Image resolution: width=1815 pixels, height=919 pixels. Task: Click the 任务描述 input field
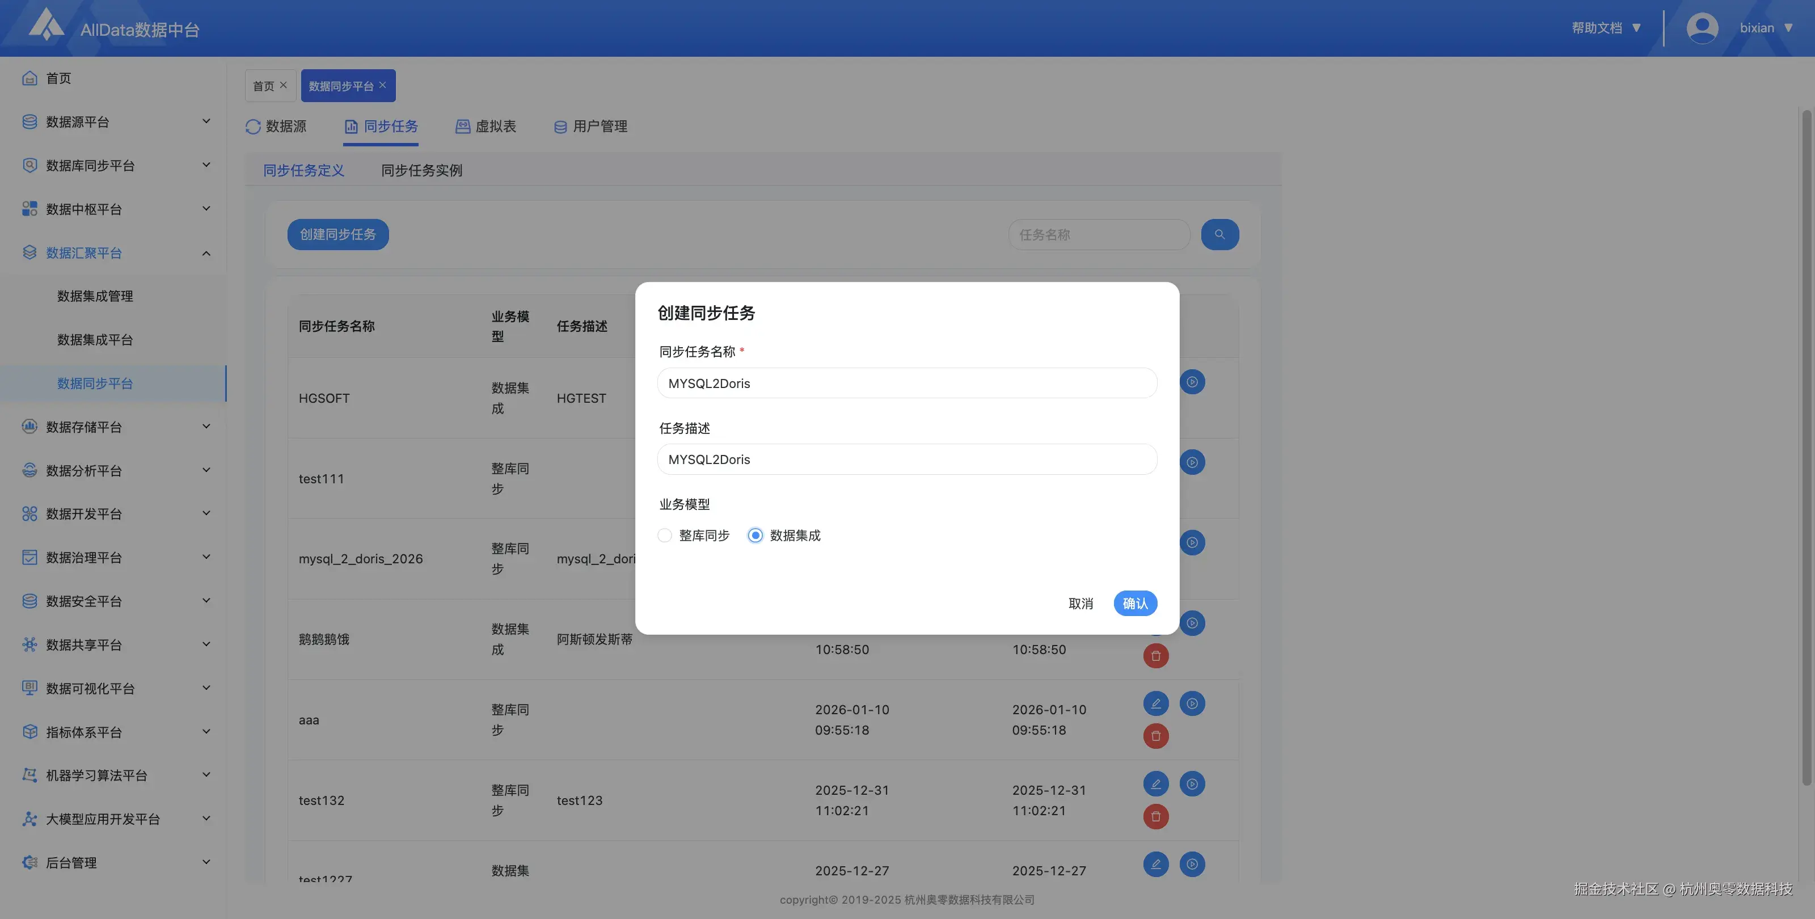(907, 460)
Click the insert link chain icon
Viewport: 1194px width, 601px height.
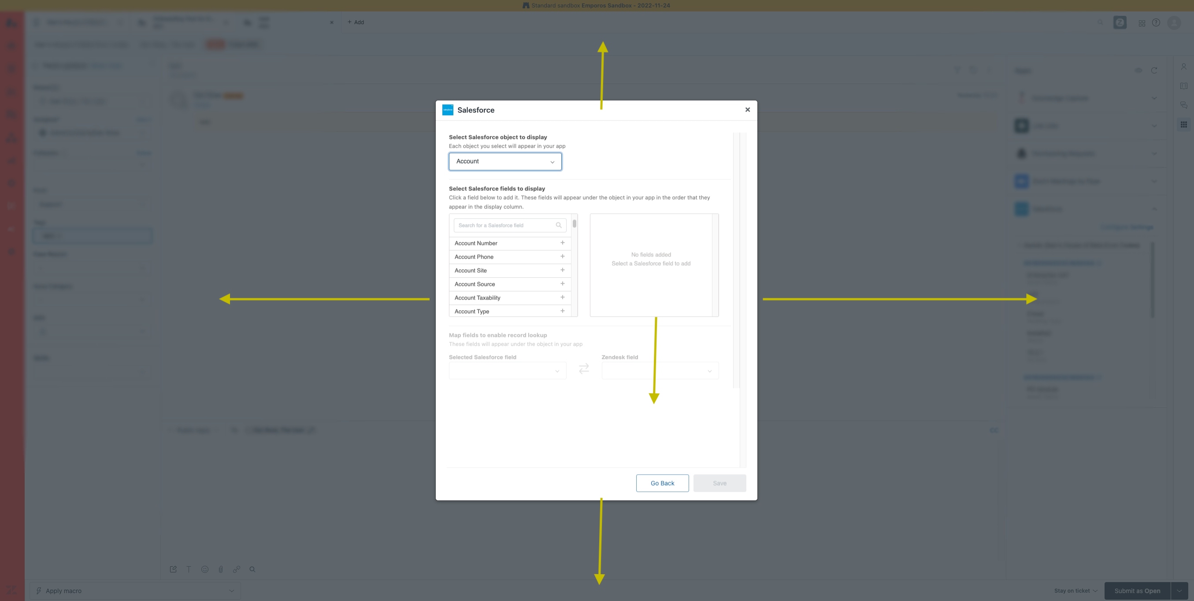tap(236, 569)
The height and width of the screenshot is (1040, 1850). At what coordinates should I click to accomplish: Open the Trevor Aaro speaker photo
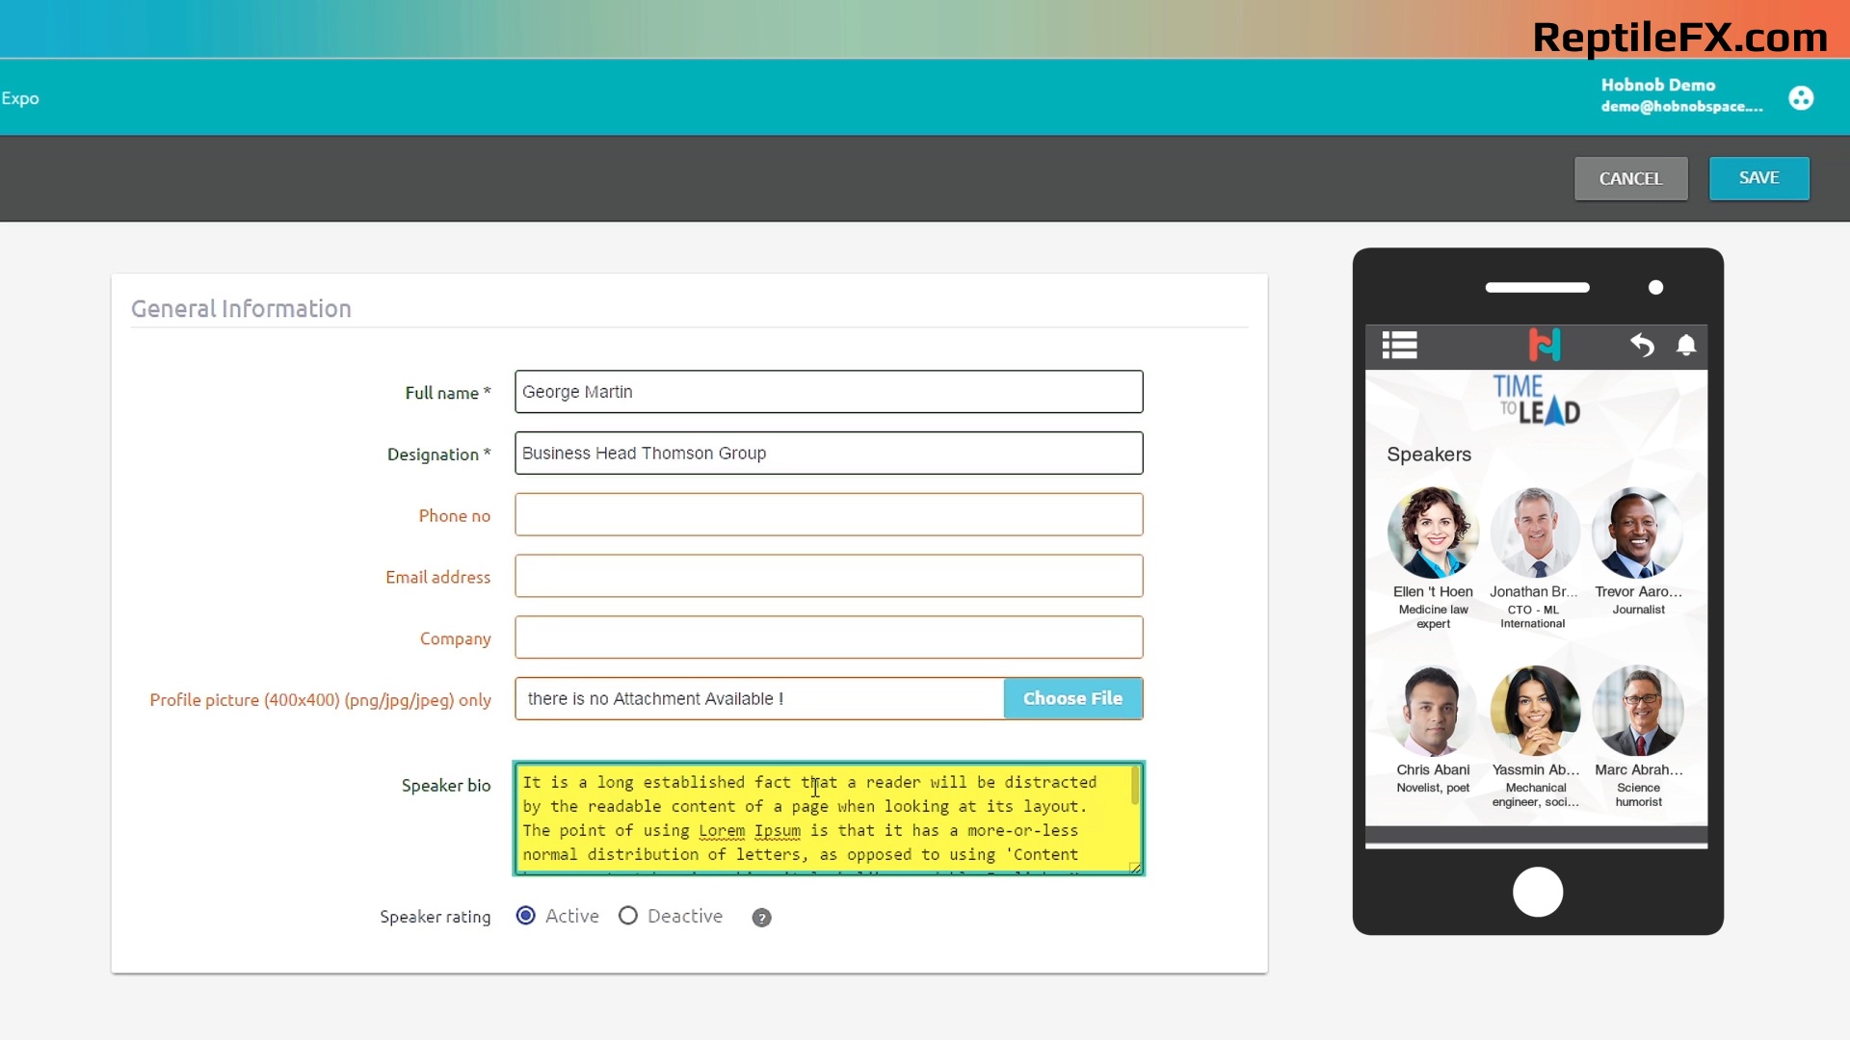(x=1637, y=533)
###
• **Description of the task**
Skip every picture and retype only the lines from the line with "The height and" through the last line of the listing, both ends included, exactly as they appear.

• **Solved problem**
The height and width of the screenshot is (1040, 1850). At what coordinates should I click to accomplish: Open the Trevor Aaro speaker photo
(x=1637, y=533)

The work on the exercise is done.